In this week of precalc 11, we learned about solving inequalities. This was partly a review from grade 9, with new skills added on. Linear equations make a line on a graph, while quadratic equations create a parabola (a curved symetrical shape). Both of these equations can be inequalities as well.

Here are some examples of linear inequalities:

6x > 18

4x + 1 < 9

3x – 3 ≥ 4x + 1

x² + 3x + 2 ≤ 0

2x² > -3x – 7

x² – 7x + 9 ≥ 9

To solve an inequality, you must get the variable on its own. For example:

For this inequality: 6x > 18, you divide both sides by 6, so the x is by itself. Therefore, x would be greater than 3 (x > 3)

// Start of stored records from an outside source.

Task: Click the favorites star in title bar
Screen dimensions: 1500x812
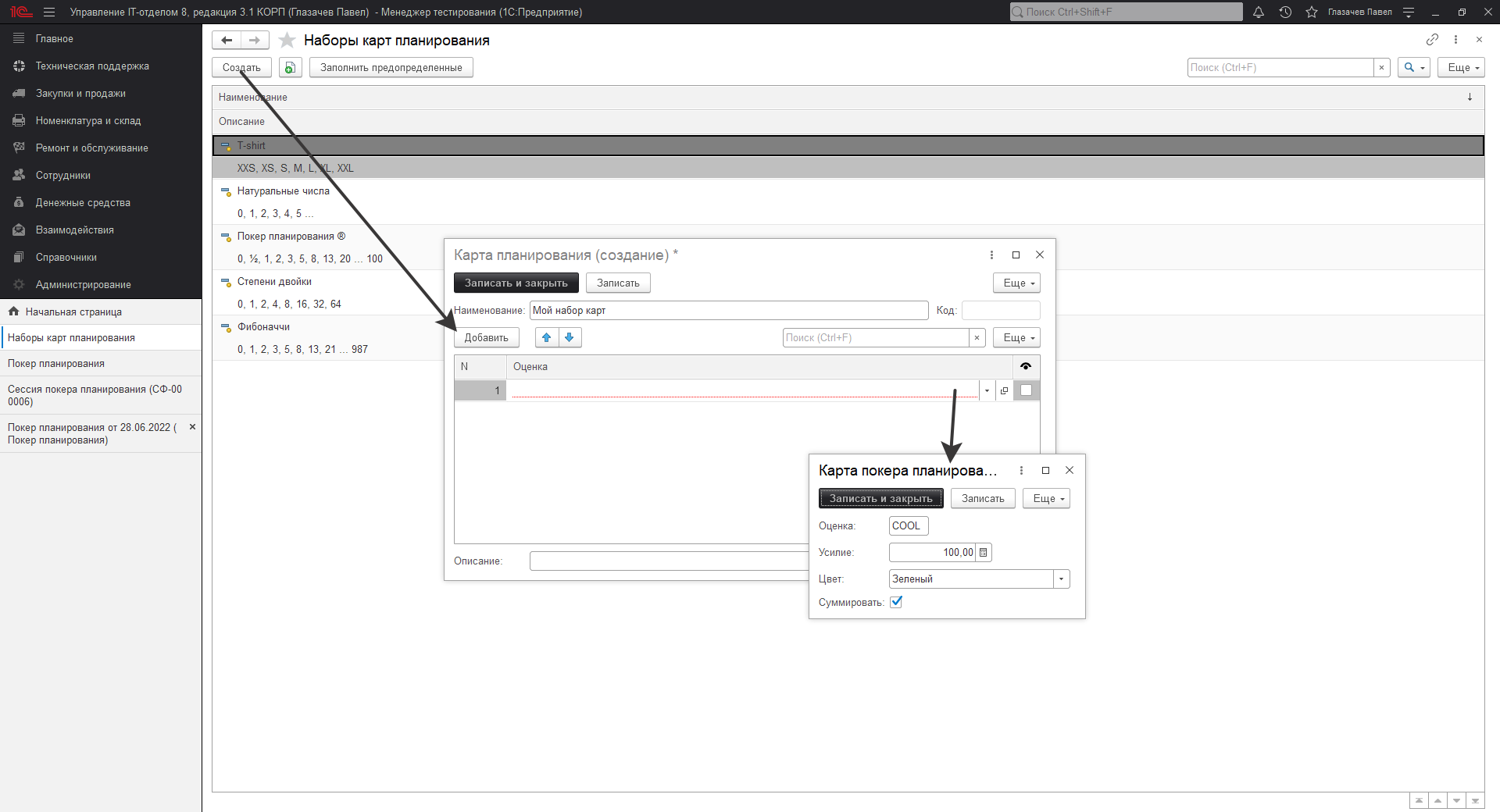Action: pyautogui.click(x=1312, y=12)
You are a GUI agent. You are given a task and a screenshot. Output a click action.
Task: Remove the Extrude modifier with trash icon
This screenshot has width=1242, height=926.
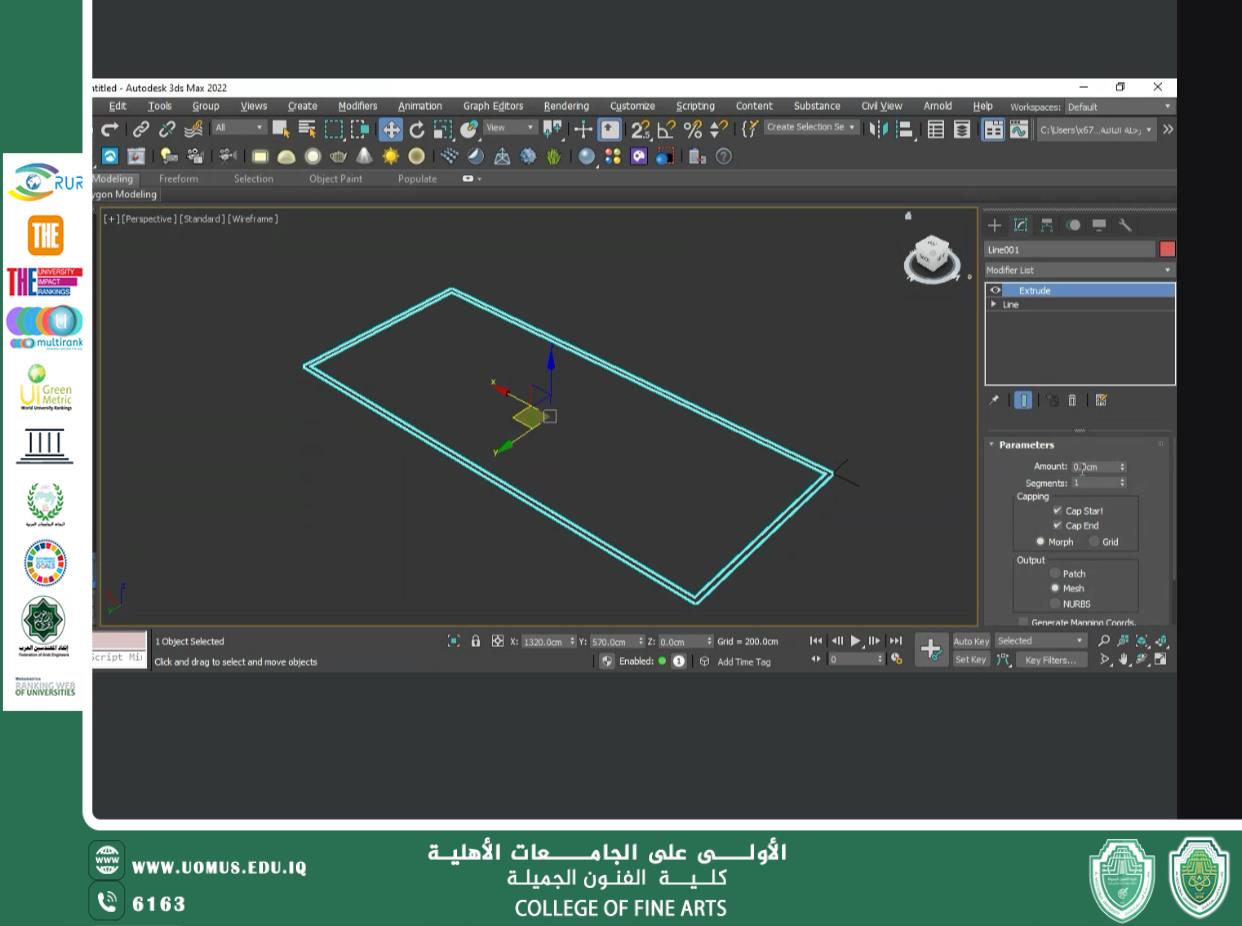pos(1072,398)
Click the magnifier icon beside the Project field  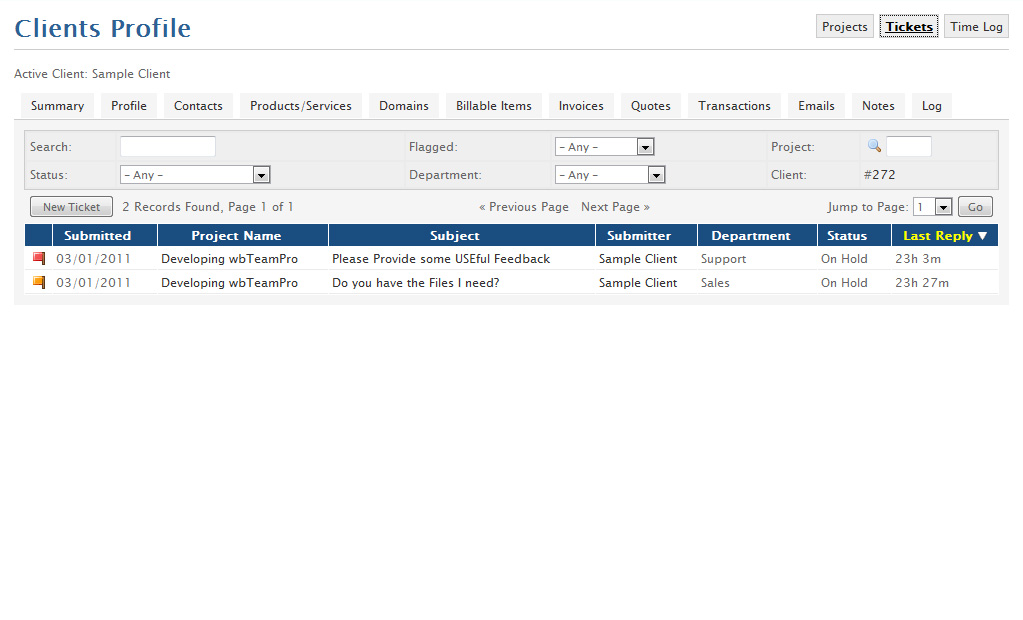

To solve this inequality: 3x – 3 ≥ 4x + 1, start by subtracting the 4x from both sides. Then add the 3 from the left side to the right. This would create the equation:  – 1x ≥ 4. To make x positive, divide both sides by negative 1. This would make x less than or equal to 4 (x ≤ -4), because when you multiply or divide by a negative, the sign changes.

Here is one final example using the quadratic inequality: x² – 4x > 5

This is done a bit differently than the linear inequalities because you need to factor. First, move the 5 to the left side so the inequality has the zero on the right: x² – 4x – 5 > 0

Then, factor the right side: (x – 5) (x + 1) > 0

Next, find the roots. This is the two numbers, 5 and 1, but with opposite signs: +5, -1.

Finally, write out the solution: x < -1, and x > 5. This is the answer because the original question asked where the inequality was greater than 0. Because this equation would open up and have a minimum vertex (the x² was positive), it is greater than zero to the left (less than -1) and to the right (greater than 5) of the parabola. In between the parabola, x is less than 0, so it wouldn’t satisfy the inequality.